I have never used a capo before.   I always viewed them with suspicion and would play the most ridiculously voiced chords to avoid using one.

That is until a student of mine turned up with a new capo.  It was made by a company called G7th.  I tried the capo for myself and as soon as the lesson had finished went and ordered one.  Read on to find out why.
First of all it looks really cool.  They are a kind of brushed metal finish, zinc-alloy im told, and they don’t have any of those levers that stick out of other capos making them look like some kind of medieval torture implement.  The capo has a very sturdy feel to it and has protection in all the right areas to protect your guitar from any damage.
They work on a kind of clutch mechanism which means that the pressure is incredibly adjustable.  The capo is incredibly easy to use, put it over the top of the neck and squeeze the bottom together to the correct tension and you are good to go.  They can be speedily removed by flicking the tab on the top to release the capo’s grip and can be clipped to the end of your guitar for storage.

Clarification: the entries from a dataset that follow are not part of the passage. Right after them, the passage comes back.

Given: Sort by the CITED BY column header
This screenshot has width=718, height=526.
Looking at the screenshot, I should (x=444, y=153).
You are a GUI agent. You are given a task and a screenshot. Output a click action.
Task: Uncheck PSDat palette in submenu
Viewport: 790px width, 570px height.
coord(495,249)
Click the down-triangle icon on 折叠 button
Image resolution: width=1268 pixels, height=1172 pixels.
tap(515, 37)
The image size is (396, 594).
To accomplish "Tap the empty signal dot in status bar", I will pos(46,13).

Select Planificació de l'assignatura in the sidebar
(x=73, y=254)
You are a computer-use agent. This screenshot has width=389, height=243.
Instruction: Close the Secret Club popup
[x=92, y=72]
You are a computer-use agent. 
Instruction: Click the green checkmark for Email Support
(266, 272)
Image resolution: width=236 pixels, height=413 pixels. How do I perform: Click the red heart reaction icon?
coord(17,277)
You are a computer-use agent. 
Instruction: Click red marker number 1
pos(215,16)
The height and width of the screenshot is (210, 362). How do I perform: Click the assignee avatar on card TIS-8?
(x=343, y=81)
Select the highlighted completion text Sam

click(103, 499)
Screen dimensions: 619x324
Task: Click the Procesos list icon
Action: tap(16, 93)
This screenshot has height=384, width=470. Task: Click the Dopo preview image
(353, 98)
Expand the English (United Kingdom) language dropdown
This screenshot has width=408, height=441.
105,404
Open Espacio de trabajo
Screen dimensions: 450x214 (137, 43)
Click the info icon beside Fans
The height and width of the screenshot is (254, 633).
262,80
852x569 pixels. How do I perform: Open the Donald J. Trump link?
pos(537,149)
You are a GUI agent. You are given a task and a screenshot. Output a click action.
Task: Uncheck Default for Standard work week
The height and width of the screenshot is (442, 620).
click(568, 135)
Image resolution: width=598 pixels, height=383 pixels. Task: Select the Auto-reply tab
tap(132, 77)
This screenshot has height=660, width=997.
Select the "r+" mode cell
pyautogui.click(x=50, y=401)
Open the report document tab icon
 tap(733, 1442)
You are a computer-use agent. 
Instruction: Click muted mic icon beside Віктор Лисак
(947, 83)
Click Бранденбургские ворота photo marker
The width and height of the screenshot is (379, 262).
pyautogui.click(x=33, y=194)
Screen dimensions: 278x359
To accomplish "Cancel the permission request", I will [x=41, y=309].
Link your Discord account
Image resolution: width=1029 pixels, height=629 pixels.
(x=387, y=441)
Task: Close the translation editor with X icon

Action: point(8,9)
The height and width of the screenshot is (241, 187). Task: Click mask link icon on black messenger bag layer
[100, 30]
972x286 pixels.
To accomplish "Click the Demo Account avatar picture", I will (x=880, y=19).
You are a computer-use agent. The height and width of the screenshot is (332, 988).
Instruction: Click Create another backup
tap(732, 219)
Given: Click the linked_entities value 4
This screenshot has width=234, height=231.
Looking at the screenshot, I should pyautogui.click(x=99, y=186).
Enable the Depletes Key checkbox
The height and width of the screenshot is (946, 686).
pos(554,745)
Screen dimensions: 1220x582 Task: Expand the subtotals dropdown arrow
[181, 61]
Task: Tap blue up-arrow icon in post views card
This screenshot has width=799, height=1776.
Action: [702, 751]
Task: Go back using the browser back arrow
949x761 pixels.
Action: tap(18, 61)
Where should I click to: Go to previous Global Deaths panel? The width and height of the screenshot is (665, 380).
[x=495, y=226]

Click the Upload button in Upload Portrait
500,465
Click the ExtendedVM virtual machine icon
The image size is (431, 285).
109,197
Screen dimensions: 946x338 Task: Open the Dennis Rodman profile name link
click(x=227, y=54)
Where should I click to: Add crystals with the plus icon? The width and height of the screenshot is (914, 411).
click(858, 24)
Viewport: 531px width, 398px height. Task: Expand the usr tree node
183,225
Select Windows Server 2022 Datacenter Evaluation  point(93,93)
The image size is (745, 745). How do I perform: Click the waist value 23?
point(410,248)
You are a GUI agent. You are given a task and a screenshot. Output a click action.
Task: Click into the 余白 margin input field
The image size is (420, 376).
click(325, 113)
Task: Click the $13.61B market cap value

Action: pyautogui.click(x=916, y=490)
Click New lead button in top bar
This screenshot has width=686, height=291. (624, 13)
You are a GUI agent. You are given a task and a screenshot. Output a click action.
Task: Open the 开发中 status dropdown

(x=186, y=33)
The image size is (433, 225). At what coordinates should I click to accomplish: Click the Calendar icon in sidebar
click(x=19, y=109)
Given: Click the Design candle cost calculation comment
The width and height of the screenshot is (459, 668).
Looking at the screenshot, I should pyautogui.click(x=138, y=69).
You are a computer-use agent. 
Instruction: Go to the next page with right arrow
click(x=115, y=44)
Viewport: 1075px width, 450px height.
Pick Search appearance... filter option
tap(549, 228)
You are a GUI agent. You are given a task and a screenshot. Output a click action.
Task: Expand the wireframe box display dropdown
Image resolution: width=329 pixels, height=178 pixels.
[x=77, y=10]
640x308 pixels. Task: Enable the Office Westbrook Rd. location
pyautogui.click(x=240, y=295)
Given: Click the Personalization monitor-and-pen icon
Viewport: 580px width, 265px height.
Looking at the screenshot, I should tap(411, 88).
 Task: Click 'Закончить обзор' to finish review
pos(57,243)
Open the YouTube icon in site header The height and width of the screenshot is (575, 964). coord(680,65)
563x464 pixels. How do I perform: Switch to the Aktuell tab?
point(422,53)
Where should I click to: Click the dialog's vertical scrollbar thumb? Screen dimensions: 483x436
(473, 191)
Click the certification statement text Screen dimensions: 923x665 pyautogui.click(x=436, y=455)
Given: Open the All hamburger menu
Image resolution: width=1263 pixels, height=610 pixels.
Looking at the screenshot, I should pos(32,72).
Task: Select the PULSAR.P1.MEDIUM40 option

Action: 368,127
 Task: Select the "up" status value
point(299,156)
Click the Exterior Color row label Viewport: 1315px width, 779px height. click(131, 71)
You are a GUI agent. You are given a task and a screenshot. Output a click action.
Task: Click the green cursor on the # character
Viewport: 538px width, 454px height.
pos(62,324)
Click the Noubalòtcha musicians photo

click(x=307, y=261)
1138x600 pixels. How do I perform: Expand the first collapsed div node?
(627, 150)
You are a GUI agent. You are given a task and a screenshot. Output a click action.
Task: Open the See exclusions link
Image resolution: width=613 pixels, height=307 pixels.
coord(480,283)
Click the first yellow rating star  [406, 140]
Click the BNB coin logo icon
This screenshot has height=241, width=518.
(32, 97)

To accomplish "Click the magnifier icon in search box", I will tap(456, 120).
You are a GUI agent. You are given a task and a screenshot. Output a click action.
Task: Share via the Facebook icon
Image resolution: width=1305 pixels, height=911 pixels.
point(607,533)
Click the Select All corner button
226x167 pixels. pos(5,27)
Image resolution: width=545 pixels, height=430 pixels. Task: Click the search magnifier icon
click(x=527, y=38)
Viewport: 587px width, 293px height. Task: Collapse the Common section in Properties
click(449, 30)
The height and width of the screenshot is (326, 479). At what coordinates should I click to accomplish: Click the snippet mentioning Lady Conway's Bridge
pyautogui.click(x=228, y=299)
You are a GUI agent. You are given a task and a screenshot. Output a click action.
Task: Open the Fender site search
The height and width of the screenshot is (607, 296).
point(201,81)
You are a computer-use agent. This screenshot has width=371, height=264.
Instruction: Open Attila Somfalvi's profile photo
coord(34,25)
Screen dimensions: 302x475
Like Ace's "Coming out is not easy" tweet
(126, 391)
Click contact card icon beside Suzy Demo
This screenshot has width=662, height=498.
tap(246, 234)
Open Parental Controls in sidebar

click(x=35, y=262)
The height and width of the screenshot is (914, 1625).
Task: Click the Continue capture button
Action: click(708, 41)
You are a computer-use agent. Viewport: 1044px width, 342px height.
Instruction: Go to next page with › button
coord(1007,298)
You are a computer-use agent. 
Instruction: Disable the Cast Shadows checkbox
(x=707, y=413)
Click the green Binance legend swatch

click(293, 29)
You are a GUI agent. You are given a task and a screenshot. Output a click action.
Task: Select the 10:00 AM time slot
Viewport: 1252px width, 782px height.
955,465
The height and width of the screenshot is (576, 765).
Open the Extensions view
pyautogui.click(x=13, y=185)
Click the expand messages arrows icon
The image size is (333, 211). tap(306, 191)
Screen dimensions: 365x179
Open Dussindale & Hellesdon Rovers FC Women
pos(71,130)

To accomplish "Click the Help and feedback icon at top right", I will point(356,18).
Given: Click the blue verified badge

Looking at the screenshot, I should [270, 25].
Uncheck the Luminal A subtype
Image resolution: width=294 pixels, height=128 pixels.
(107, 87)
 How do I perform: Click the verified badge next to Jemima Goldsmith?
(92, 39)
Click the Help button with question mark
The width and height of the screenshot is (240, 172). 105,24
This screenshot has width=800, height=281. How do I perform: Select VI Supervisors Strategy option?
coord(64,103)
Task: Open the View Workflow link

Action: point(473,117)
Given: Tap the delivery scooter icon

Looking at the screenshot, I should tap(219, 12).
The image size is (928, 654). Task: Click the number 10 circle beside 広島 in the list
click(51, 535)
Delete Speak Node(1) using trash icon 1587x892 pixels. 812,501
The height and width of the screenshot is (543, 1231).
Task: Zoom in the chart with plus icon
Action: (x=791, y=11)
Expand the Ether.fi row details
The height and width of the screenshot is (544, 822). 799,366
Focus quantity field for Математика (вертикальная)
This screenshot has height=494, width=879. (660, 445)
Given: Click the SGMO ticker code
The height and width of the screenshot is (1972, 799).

These capos work on 12 strings, 6 string acoustics, electrics, and unbelievably it even works on my floyd rose equipped Ibanez.  I have now had my G7th capo for three years and it works and looks as good as the day I bought it.

The capos are a little bit more expensive than some other brands, coming in at just over £20 on amazon,  but the quality of this capo justifies the extra expense in my opinion.

I am converted to capos and can now play in Eb without risking severe injury.